That doesn't change my opinion that the TB _should_ be adapted automatically. But what I want to happen is a different matter. 

fwiw, I have never been able to tell a difference after I have done a TBA using my VAG cable. I doubt this fixes your problems.


----------



## 2002JettaMike (Jan 20, 2008)

*Re: any way to do throttle body adaptation without vag-com? (NOLA_VDubber)*

Love the comments about the "chicken dance"








It's gotta be on your left leg. The right leg just doesn't have enough balance.
http://****************.com/smile/emthup.gif


----------



## silvercar (Aug 23, 2004)

*Re: any way to do throttle body adaptation without vag-com? (idahowind)*


_Quote, originally posted by *idahowind* »_This is really bad. I can't even get the car to a dealer if I tried. (The dealer is not in my town.) It seems like every page of the owner's manual says, "if this happens, take your car to the dealer (and shell out $300 or more)". Sorry, I know you guys are passionate about these cars, but when I get this fixed I'm going back to a Chevy.
What I don't understand is...... if the ECU "knows" that the throttle body is not "adapted", why the <censored> doesn't the ECU take a few minutes of time out and ORDER UP A <censored> ADAPTATION!!









It doesnt know it is misaligned. it knows "implausable signal" or "input too low." Neither of which are necisarily indicitave of misalignement. Unplugged, burned harness, bad TB altogether, etc.
And even if the ECU did try to do a TBA on every startup, it wouldnt work because 16 year old girls in their little red turbo beetles would still start it up and throw it in reverse before the starter even winds down.


----------



## mirror (Dec 18, 2006)

*Re: any way to do throttle body adaptation without vag-com? (silvercar)*


----------



## danjoekir (Apr 9, 2006)

*Re: any way to do throttle body adaptation without vag-com? (silvercar)*

here's what I'd like to know:
If the "chicken dance" doesn't do a throttle body adaptation / alignment, what does it do?
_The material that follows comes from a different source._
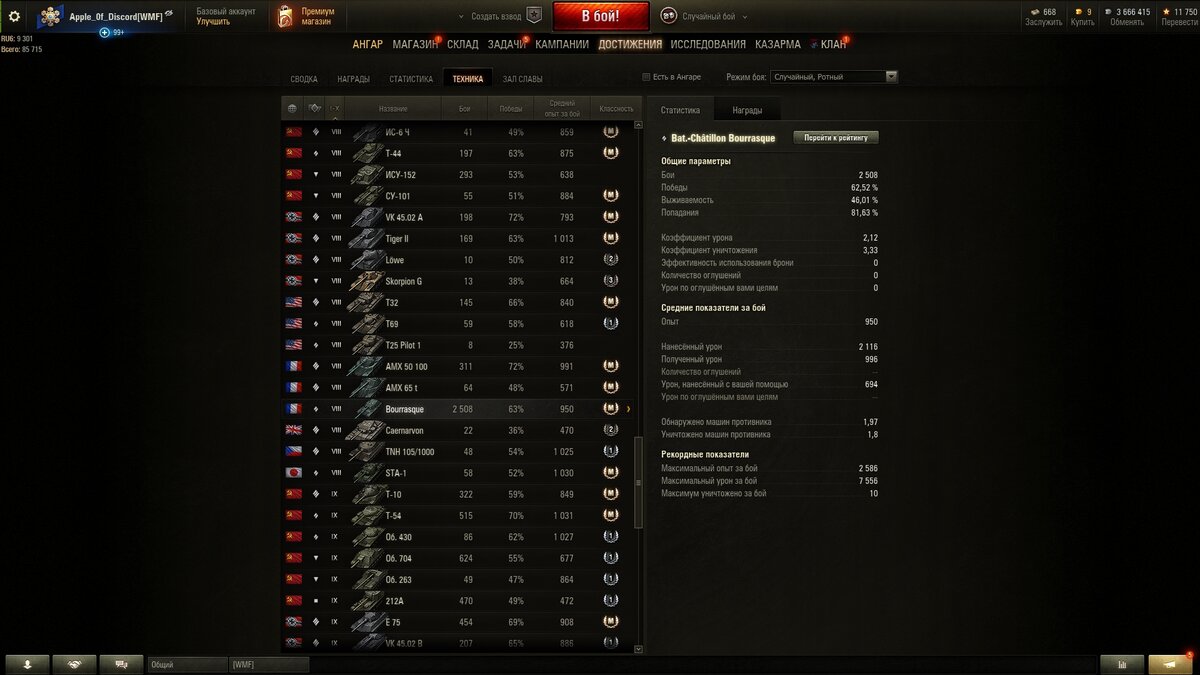Image resolution: width=1200 pixels, height=675 pixels.
Task: Click "Перейти к рейтингу" button
Action: (x=836, y=138)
Its definetely solving problems on some cars so it must do something.
To help your more recent findings: I've had a dirty throttle body throw me into limp and I've also had leaks (I.e. Broken or loose clamps on intake, upper intercooler, etc.) throw EPC + CEL.
......and, not that I'm a Honda lover but my wife's new CRV does something with the throttle body everytime the engine shuts off. Whether its a self-TBA, or honda's version of the "chicken dance", I dont know.


----------



## silvercar (Aug 23, 2004)

*Re: any way to do throttle body adaptation without vag-com? (mirror)*


_Quote, originally posted by *mirror* »_























Hey, your signature is a laugh riot.


----------



## UntouchableGTI (Apr 30, 2006)

*Re: any way to do throttle body adaptation without vag-com? (silvercar)*


_Quote, originally posted by *silvercar* »_
Hey, your signature is a laugh riot.

I just seen it myself, AMAZING, i almost fell out of my chair in laughter.


----------



## silvercar (Aug 23, 2004)

*Re: any way to do throttle body adaptation without vag-com? (UntouchableGTI)*


_Quote, originally posted by *UntouchableGTI* »_
I just seen it myself, AMAZING, i almost fell out of my chair in laughter.
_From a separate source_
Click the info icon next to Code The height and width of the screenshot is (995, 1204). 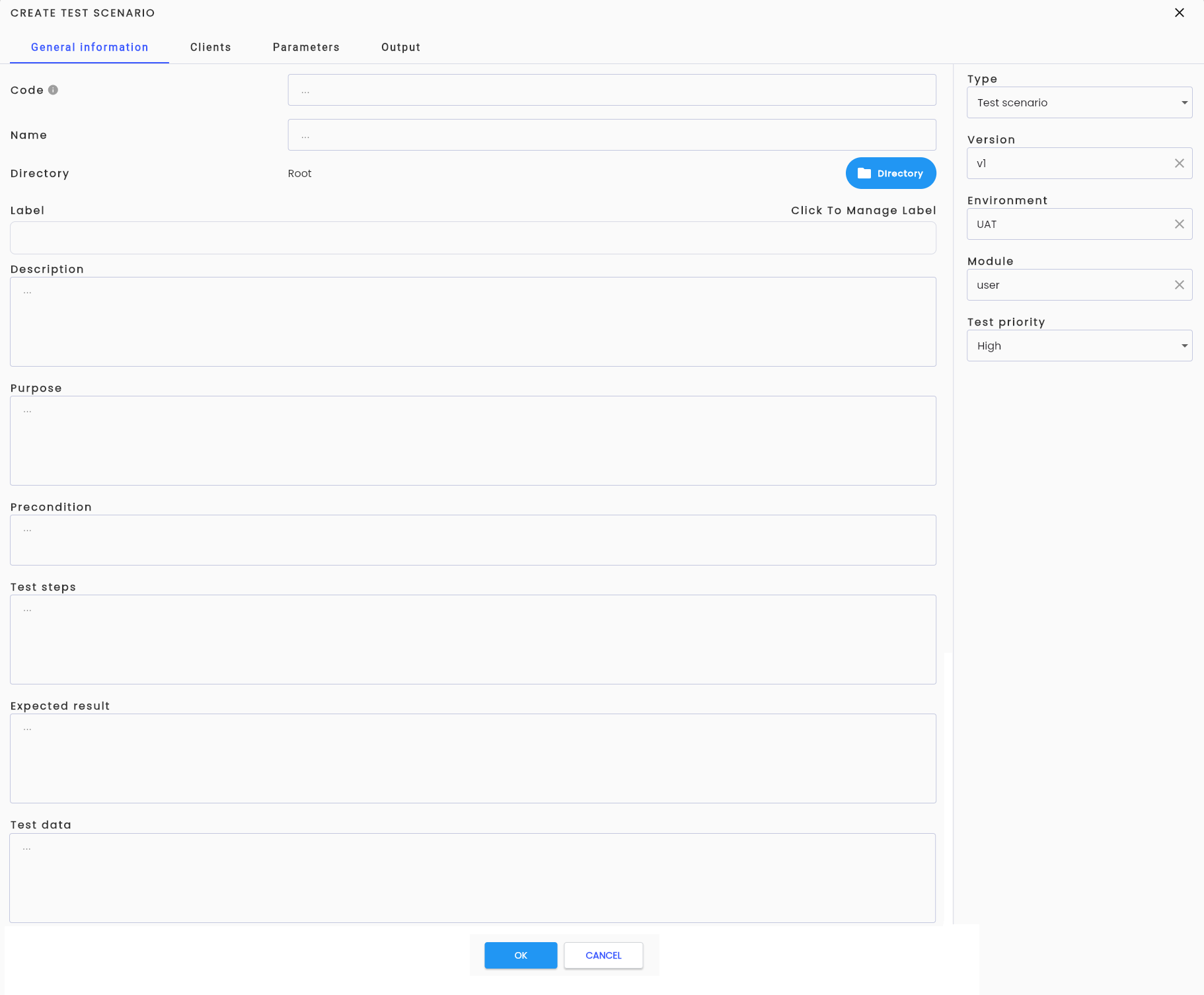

I just want to know if Im supposed to be Batman or Robin







... technically we're both "Adam"- adam west is batman, right? I guess we'll just have to race for batman.... since our cars run and all


----------



## idahowind (May 14, 2007)

*Re: any way to do throttle body adaptation without vag-com? (danjoekir)*


_Quote, originally posted by *danjoekir* »_here's what I'd like to know:
If the "chicken dance" doesn't do a throttle body adaptation / alignment, what does it do? Its definetely solving problems on some cars so it must do something.
To help your more recent findings: I've had a dirty throttle body throw me into limp and I've also had leaks (I.e. Broken or loose clamps on intake, upper intercooler, etc.) throw EPC + CEL.
......and, not that I'm a Honda lover but my wife's new CRV does something with the throttle body everytime the engine shuts off. Whether its a self-TBA, or honda's version of the "chicken dance", I dont know.

Update: During lunch today the EPC and ASR lights went out. Right now the car is running great (fingers and toes are crossed) and I believe this is a result of doing the chicken dance last night.
Will keep you posted...


----------



## radiaki11 (Nov 20, 2007)

*Re: any way to do throttle body adaptation without vag-com? (danjoekir)*


_Quote, originally posted by *danjoekir* »_here's what I'd like to know:
If the "chicken dance" doesn't do a throttle body adaptation / alignment, what does it do? Its definetely solving problems on some cars so it must do something.
To help your more recent findings: I've had a dirty throttle body throw me into limp and I've also had leaks (I.e. Broken or loose clamps on intake, upper intercooler, etc.) throw EPC + CEL.
......and, not that I'm a Honda lover but my wife's new CRV does something with the throttle body everytime the engine shuts off. Whether its a self-TBA, or honda's version of the "chicken dance", I dont know.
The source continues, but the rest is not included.